Reinhart and Rogoff-Gate Reaction Shows Failure of 'Data Science'

A discovery of Excel spreadsheet error made in an important economic study seemed to have shocked the data science community. First, we will report a number of commentaries from various economic and non-economic bloggers. Our view of the whole fiasco is added at the bottom.

Fernando Perez (h/t: CTB, Lex) -

“Literate computing” and computational reproducibility: IPython in the age of data-driven journalism

Victoria Stodden (h/t: CTB, Lex) -

What the Reinhart & Rogoff Debacle Really Shows: Verifying Empirical Results Needs to be Routine

Reinhart and Rogoff -

Reinhart-Rogoff Response to Critique

Bruce Krastrings at Zerohedge -

“Econogate” and Japan

Mish -

Excel Spreadsheets, Krugman, and a Question of Logic

Acting Man -

The Reinhart Rogoff Study Controversy

Nakedcapitalism -

Twisted Tale of Bad Math and Hubris: Global Austerity Based on a Spreadsheet Error

Philip Pilkington -

Philip Pilkington: Defrocking Reinhart and Rogoff Controversy Ignores Fundamental Issues in the Use and Abuse of Statistical Studies

-———————

The community reaction about Excel error and especially the responses from ‘data scientists’ show what kind of garbage is being sold as science these days.
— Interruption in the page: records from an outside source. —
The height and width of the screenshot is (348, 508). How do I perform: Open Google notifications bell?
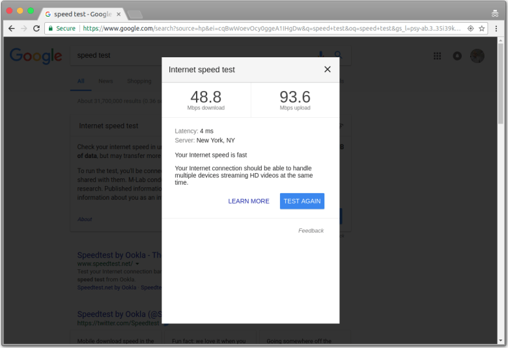pyautogui.click(x=457, y=56)
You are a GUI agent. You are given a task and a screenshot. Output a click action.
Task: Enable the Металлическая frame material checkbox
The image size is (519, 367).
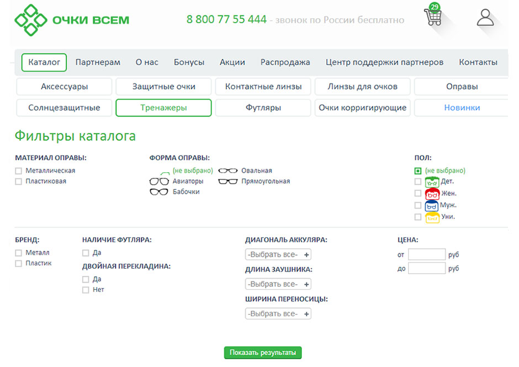click(19, 171)
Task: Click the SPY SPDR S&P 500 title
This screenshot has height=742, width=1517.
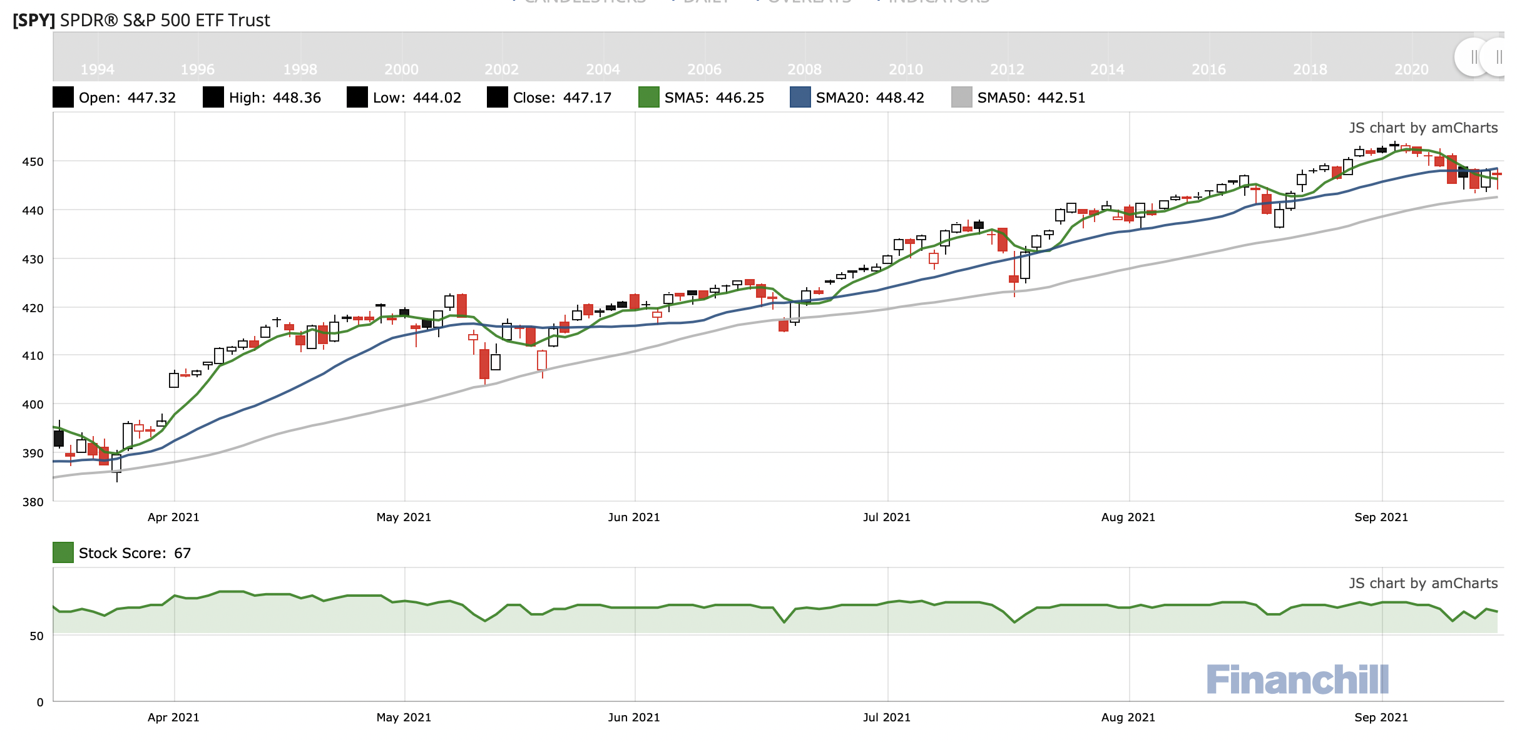Action: (x=141, y=21)
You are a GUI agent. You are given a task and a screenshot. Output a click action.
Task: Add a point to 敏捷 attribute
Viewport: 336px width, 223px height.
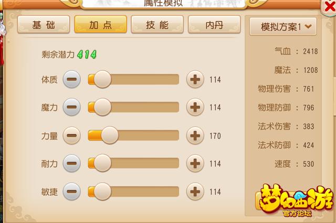point(195,192)
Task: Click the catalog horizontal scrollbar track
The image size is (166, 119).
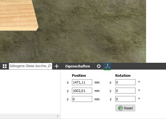Action: 28,116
The ‘data science’ approach is to feed a bunch of numbers to a supposedly sophisticated computer program, and then trust the program to give us insight about a natural process (or an economic system here). Even after it was shown that minor changes in Excel spreadsheet could dramatically alter Reinhart and Rogoff’s conclusions regarding social austerity, nobody asked questions on whether the entire study itself was meaningful. Does it really make sense to take some numbers from 20 or so small countries spanning over 200 years to tell people of another different country to change their behavior? Is money borrowed to build Golden Gate bridge equivalent to money borrowed to bail our Goldman Sachs? Are those ‘GDP’ numbers reported by various governments equivalent so that we can talk about their means or medians? For all we know, US GDP went up by 500 billion yesterday, because government decided to do the calculation differently.

US GDP Will Be Revised Higher By $500 Billion Following Addition Of “Intangibles” To Economy

We have seen similar failure to ask critical questions during US housing bubble, when everyone ‘data scientist’ agreed that the banks would not fail based on their extremely sophisticated models. The models did not assume that house prices could ever go down, because in the benchmark data they used (1940-2007), house prices were never lower on aggregate. As it turned out, two comedians asked more meaningful questions than thousands of ‘data scientists’ hired by investment banks and rating agencies.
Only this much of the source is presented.